Sete anos depois, vi ontem Marighella no cinema. Diria mesmo, tive a ilusão de revê-lo como um militante apaixonado, pela intimidade clandestina com que o bravo personagem avulta. A interpretação de Seu Jorge para Marighella é qualquer coisa de extraordinária, e de tal maneira, que nem sentimos a restrição que a direita fez sobre sua cor, que seria muito negra para o mulato histórico. Ora, o mulato Marighella! Na tela, o mulato é negro, negro, negro, a sua presença. Isso quer dizer, em vez da cor, o que vemos é um homem íntegro, inteiro, da mais valente humanidade.

E mais, permitam este alumbramento, que pude notar depois: o personagem Marighella transborda da tela. Se alguém o procurar para além do retângulo branco, o encontrará, porque não só o guerrilheiro é imenso, mas porque a interpretação de Seu Jorge é grande, não cabe nos estreitos limites da tela do cinema.

Buñuel dizia que a cada aparição de Antonio das Mortes no filme de Glauber Rocha, “Deus e o Diabo na terra do sol”, que a cada Maurício do Valle na imagem, o genial espanhol queria pular da cadeira no cinema. De modo semelhante, podemos dizer: a cada fala e presença de Seu Jorge, temos vontade de pular da cadeira e gritar “Marighella, presente!”. Já no começo do filme, desce uma conquista sobre o público: para as cenas do assalto a um trem, canta Chico Science a música “Monólogo ao pé do ouvido”, com os versos.

“Viva Zapata!
Viva Sandino!
Viva Zumbi!
Antônio Conselheiro!
Todos os panteras negras”

A partir daí estamos conquistados pelo casamento plástico e musical em um só assalto. Wagner Moura é um senhor diretor. No escuro do cinema, eu não podia parar as imagens para escrever. Nem pedir luz para escrever num caderninho que levei para as emergências. Mas no escuro, ainda assim, escrevi pelo tato, pelo formato imaginado das letras que escreveria, estas anotações:

A música e Chico Science no começo
Seu Jorge como Marighella. Ótimo!
Fusquinhas e Rural na paisagem.

E com a última frase rascunhada eu quis dizer; carros fusca e rural willys na paisagem, como isso tem um poder detonador da memória da ditadura. Pois numa rural, foi transportado para a morte o Padre Henrique no Recife. Numa rural, existem tantos depoimentos de militantes clandestinos. Aquele veículo era uma estética para os torturadores. E os fuscas estavam presentes na história do Brasil, a transitar da repressão à resistência.
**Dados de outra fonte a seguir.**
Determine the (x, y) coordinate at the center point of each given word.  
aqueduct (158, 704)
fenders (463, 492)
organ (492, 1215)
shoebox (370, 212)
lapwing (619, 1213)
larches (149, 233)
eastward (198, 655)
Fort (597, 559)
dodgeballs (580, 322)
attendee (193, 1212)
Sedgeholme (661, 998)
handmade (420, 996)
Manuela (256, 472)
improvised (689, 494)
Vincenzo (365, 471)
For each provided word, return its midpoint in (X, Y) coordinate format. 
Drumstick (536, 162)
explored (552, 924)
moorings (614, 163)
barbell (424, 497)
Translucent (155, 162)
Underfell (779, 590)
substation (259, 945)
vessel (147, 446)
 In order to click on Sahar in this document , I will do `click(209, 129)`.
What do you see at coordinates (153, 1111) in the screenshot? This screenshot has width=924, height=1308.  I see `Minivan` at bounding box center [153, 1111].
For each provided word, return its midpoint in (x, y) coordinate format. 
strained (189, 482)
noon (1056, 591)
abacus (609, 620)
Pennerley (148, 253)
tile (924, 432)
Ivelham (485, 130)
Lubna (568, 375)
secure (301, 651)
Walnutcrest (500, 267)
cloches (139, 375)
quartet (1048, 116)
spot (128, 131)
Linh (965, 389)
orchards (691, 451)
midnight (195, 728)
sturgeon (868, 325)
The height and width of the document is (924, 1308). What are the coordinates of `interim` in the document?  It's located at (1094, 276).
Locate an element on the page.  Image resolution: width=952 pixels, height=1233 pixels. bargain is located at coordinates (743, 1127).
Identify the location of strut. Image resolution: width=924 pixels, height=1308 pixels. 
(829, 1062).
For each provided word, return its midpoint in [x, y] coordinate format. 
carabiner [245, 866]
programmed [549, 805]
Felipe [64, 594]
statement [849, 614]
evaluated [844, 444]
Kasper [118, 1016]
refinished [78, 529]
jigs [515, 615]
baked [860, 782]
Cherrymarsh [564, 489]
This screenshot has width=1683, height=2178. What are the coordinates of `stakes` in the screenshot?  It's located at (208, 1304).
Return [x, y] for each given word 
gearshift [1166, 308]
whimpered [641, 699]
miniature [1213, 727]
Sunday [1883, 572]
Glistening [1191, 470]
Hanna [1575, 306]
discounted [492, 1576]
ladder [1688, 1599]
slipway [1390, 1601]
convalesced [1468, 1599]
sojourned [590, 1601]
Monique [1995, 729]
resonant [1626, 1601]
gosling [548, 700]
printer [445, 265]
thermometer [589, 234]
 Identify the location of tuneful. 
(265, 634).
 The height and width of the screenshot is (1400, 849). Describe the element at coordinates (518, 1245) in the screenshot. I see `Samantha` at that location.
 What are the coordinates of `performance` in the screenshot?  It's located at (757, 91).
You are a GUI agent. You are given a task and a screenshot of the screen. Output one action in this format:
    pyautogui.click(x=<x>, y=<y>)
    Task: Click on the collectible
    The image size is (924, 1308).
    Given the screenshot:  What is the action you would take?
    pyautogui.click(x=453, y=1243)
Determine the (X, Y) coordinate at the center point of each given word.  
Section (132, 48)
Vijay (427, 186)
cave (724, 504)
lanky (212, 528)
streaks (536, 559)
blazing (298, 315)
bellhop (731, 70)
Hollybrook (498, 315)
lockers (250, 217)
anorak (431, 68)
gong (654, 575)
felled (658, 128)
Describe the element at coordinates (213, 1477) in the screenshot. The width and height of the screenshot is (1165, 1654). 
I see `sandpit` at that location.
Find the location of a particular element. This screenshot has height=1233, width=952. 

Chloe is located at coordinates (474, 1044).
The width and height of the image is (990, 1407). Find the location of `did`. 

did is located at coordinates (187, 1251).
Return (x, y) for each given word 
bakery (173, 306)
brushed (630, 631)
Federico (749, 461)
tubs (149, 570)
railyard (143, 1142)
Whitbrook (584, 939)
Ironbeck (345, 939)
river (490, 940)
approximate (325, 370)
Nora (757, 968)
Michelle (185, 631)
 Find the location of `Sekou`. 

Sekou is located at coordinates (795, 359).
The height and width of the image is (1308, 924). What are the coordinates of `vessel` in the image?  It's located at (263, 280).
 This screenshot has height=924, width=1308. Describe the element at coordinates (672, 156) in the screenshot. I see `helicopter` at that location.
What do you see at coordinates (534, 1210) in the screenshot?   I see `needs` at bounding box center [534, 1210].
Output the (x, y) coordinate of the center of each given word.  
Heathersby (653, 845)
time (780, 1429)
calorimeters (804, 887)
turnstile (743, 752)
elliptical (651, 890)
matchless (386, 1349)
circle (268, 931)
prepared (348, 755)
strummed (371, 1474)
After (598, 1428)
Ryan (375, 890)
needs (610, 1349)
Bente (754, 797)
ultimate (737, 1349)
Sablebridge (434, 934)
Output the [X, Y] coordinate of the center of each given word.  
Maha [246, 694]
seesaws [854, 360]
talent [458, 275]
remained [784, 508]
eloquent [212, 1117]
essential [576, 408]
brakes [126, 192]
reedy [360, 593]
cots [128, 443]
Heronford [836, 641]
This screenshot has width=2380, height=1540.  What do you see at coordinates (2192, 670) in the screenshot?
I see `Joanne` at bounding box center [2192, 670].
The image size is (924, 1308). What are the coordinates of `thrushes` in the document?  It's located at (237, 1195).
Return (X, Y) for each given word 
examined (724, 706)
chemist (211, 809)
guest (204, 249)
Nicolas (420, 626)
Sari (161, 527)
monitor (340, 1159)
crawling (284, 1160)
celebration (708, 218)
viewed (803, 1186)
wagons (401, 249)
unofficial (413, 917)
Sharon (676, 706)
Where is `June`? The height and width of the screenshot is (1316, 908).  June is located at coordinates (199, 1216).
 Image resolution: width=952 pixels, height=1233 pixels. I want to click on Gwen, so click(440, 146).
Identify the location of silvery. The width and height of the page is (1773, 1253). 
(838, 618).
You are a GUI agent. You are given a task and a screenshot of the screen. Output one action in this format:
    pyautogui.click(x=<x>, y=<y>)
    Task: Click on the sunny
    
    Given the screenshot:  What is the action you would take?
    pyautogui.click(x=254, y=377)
Poucas vezes a história dos anos da ditadura aparece tão bem representada no cinema. Para este artigo, pesquisei as notícias sobre o impacto do filme. Elas oscilavam entre o elogio sem ver a produção nas telas e o mais brutal reacionarismo. Entre os extremos, li no G1: “Mesmo cercado de polêmicas e com alguns excessos, é o filme do ano. Pela parte técnica, já seria um filmão, desses que vale a pena ver: tem ação, perseguição, romance, drama e história”. Mas que imparcialidade! É cômico, é tragicômico, que a jornalista fique entre prestar fidelidade ao grupo que a emprega, pois Marighella é da Globo Filmes, e a própria ideologia conservadora. Marighella e o filme do ano, mas…

Quais seriam as polêmicas e excessos, segundo a notícia? Na verdade, a crítica excede em desconhecimento histórico, como aqui: “O uso da palavra patriota, no entanto, é o que mais chama atenção. Os personagens enchem a boca muitas vezes para dizer que o são. Em uma das cenas, que de fato ocorreu, um guerrilheiro é torturado pela polícia enquanto grita: ‘vocês estão matando um brasileiro’. Quem disse isso em desespero antes de ser assassinado em 1969 foi o operário e guerrilheiro Virgílio Gomes da Silva. No filme, ele se tornou Jorge, interpretado lindamente por Jorge Paz. A intenção é clara: resgatar os símbolos nacionalistas da direita e da extrema-direita e reaproximá-los da esquerda”.